+++ Data to use +++

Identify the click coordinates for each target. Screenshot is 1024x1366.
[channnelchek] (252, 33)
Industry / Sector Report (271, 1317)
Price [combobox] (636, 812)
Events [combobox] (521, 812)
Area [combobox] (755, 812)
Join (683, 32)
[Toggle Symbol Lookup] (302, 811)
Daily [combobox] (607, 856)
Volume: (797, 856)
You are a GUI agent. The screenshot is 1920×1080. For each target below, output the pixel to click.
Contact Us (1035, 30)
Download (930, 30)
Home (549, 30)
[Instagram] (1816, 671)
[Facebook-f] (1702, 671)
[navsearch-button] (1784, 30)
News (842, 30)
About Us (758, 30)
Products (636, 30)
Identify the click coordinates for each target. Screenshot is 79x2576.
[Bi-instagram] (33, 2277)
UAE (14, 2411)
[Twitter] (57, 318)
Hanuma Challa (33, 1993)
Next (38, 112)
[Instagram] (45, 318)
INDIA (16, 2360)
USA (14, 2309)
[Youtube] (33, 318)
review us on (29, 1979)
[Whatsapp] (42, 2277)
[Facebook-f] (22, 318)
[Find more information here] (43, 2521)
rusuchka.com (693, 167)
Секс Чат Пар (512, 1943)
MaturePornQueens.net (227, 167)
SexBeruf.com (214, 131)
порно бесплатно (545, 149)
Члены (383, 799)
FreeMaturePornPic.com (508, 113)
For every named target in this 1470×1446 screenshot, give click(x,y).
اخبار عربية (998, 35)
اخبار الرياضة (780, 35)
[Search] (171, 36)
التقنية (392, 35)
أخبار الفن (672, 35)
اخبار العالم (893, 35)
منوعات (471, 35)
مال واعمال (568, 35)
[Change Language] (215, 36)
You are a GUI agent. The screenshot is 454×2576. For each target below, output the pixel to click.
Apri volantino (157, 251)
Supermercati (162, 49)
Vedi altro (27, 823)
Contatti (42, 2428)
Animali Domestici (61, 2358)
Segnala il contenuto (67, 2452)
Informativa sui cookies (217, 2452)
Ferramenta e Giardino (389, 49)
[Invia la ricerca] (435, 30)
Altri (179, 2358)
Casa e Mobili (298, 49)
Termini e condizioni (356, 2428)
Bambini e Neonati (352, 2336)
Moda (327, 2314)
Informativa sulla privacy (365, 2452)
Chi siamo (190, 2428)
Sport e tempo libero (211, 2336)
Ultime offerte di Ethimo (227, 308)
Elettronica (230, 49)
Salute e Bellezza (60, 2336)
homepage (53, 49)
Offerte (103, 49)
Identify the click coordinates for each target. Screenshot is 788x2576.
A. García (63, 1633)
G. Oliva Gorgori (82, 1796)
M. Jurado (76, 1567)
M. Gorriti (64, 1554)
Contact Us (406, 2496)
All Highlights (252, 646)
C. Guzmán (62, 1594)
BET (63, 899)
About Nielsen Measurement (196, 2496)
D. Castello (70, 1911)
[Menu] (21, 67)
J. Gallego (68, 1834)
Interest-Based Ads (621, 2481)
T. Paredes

+++

*The problem*
With the first line of the material as the start and the line containing "News (842, 30)" as the end, repeat that span exactly and add nothing.

*Worked solution*
Identify the click coordinates for each target. Screenshot is 1024x1366.
[channnelchek] (252, 33)
Industry / Sector Report (271, 1317)
Price [combobox] (636, 812)
Events [combobox] (521, 812)
Area [combobox] (755, 812)
Join (683, 32)
[Toggle Symbol Lookup] (302, 811)
Daily [combobox] (607, 856)
Volume: (797, 856)
You are a GUI agent. The screenshot is 1920×1080. For each target below, output the pixel to click.
Contact Us (1035, 30)
Download (930, 30)
Home (549, 30)
[Instagram] (1816, 671)
[Facebook-f] (1702, 671)
[navsearch-button] (1784, 30)
News (842, 30)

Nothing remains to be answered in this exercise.